Bu yapısal reformların ne olduğunu gayet iyi biliyoruz. Hükümet zaten açıklamıştı, kıdem tazminatını kaldırıp fona devredecekler, zorunlu hale getirilecek olan BES’le birleştirecekler ve sermayenin yağmasına açacaklar. Kalanı ise TOBB tamamladı. 2 aylık deneme süresini 6 aya çıkartmak istiyorlar. Esnek çalışma istiyorlar. İşçi alacaklarında zaman aşımını 5 seneye indirmişlerdi. Yetmedi 1 seneye indirmenin peşindeler. Bunu kendi ticari alacakları için zaman aşımı süresi 10 yıl olan patronlar istiyor. Utanmazca, arsızca... Hırsızlığın zaman aşımının 8 yıl olduğu ülkede, yavuz hırsızlar ev sahibini bastırmaya çalışıyorlar. İktidarı ve muhalefetiyle düzen partilerinin ortak diliyle söyleyecek olursak: Hepsi yatırım ortamını iyileştirmek için!
Bir kez daha işçilerin haklarını tırpanlamaya, kamunun birikimlerini yağmalamaya geliyorlar. Şeker fabrikaları, Sakarya tank paleti fabrikası derken sıra Milli Piyango’ya geldi. Her sene kamuya ve hazineye toplam 1,5 milyar liraya yakın kaynak aktaran Milli Piyango, Tüpraş gibi, Tekel gibi, Sümerbank gibi sermayeye peşkeş çekilmek isteniyor. Üstelik bu görev yine İngiltere merkezli bir danışmanlık ve denetim şirketi olan Ernst&Young’a veriliyor. Tam da “yabancı sermayeye güven verin” diyerek iktidarı eleştiren CHP ve Amerikan muhalefetinin istediği gibi…
Seçimler biter bitmez zam yağmuru başladı. Bütçe açığını kapatmak için, kamu harcamalarında kısıntıya gidilecek, halka kemer sıktırıp kaynakları, fabrikatörlere teşvik adı altında, modern tefecilere ise faiz olarak aktaracaklar. Tam da bütçe disiplini, mali disiplin diyen CHP ve Amerikan muhalefetinin iktidardan istediği gibi…
G-20 toplantısında Erdoğan ve yanındakilerin, dümeni nasıl ABD emperyalizmine doğru kırdığını gördük. CHP’nin, İyi Parti’nin, Amerikan ve Avrupa muhiplerinin her zaman söylediği, iktidardan yapmasını istediği gibi…

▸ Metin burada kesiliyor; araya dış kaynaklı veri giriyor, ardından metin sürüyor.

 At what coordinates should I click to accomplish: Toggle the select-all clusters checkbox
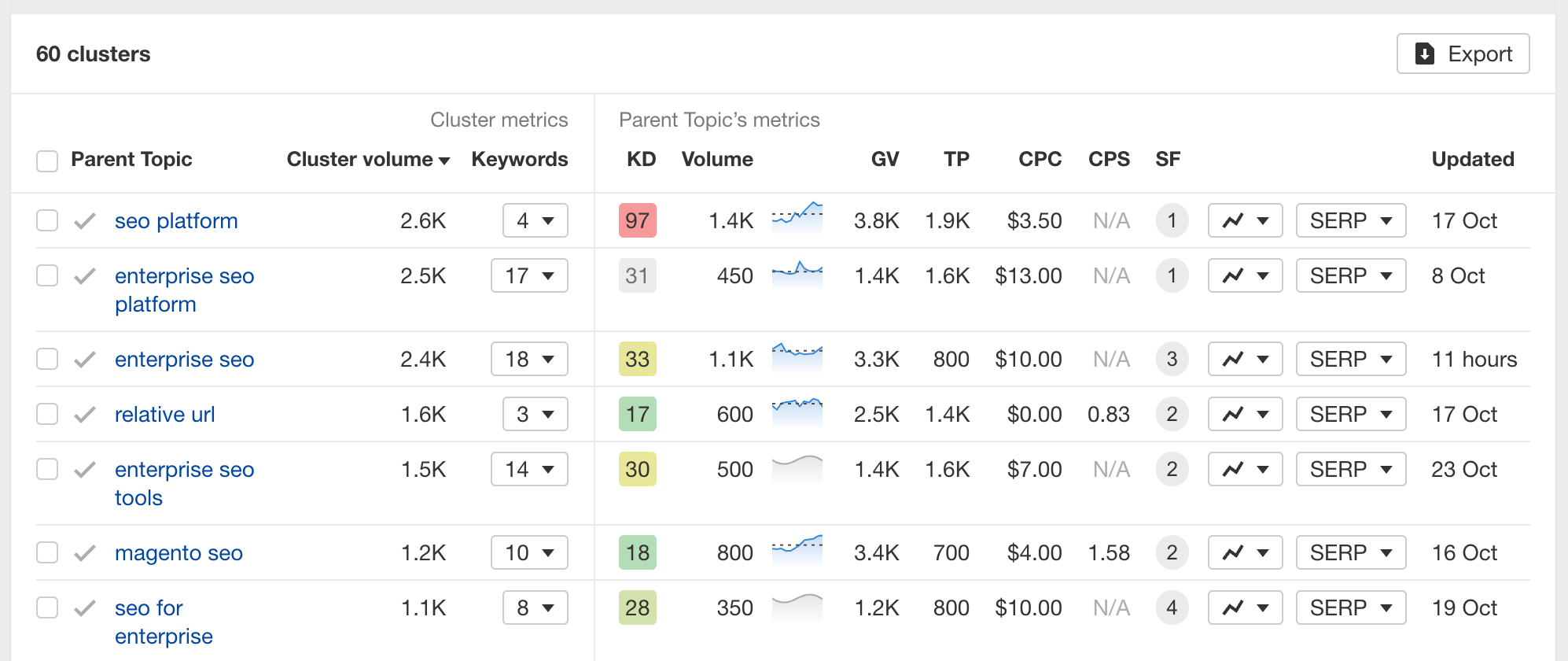(47, 160)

Geçtiğimiz seçim döneminde iktidarın “beka sorunu” iddiası ve her yerde terörist gören, her muhalif duruşu terörist olarak yaftalayan yaklaşımının ne kadar boş olduğunu tüm millet gördü. CHP ve Amerikan muhalefetinin demokrasi, hak, hukuk iddialarının da içinin aynı ölçüde boş olduğunu görmenin zamanı gelmiştir. Seçim döneminde birbirine demediğini, yapmadığını bırakmayanlar, işçiye saldırırken birlik oluyorlar. Seçim yarışı biter bitmez emperyalizme hizmet yarışı başlıyor.

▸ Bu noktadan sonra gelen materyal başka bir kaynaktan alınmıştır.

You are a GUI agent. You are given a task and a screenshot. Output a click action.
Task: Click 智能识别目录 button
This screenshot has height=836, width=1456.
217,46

İşçi ve emekçiler! İşçiyi emekçiyi fakirleştiren ve ezen, zengini daha zengin yapan, haklıyı susturan yağmacılara iktidar nimetlerini sunan, baskı ve zulüm idaresi olan istibdad rejiminden vatan, millet için bir beklentiniz olamaz! Sermayenin partilerinden oluşan Amerikan muhalefetinden ise asla hak, hukuk, adalet gelmez! Bunlardan bir daha dönmemek üzere ayrılmanın zamanıdır!
İşçinin, emekçinin, yoksulun saflarında ayrı gayrı yoktur! EYT’liler, staj ve çıraklık mağdurları, emekliler, işsizler, kamu emekçileri, sendikalı-sendikasız, mavi-beyaz yakalı, kadrolu-taşeron, yerli-göçmen işçiler BİRLEŞİN!
Bizi sömürmek, haklarımızı gasp etmek, emperyalizme hizmet etmek için el ele verenlere cevabımızı Birleşik İşçi Cephesi’yle verelim!
Bu yazı Gerçek gazetesinin Temmuz 2019 tarihli 118. sayısında yayınlanmıştır.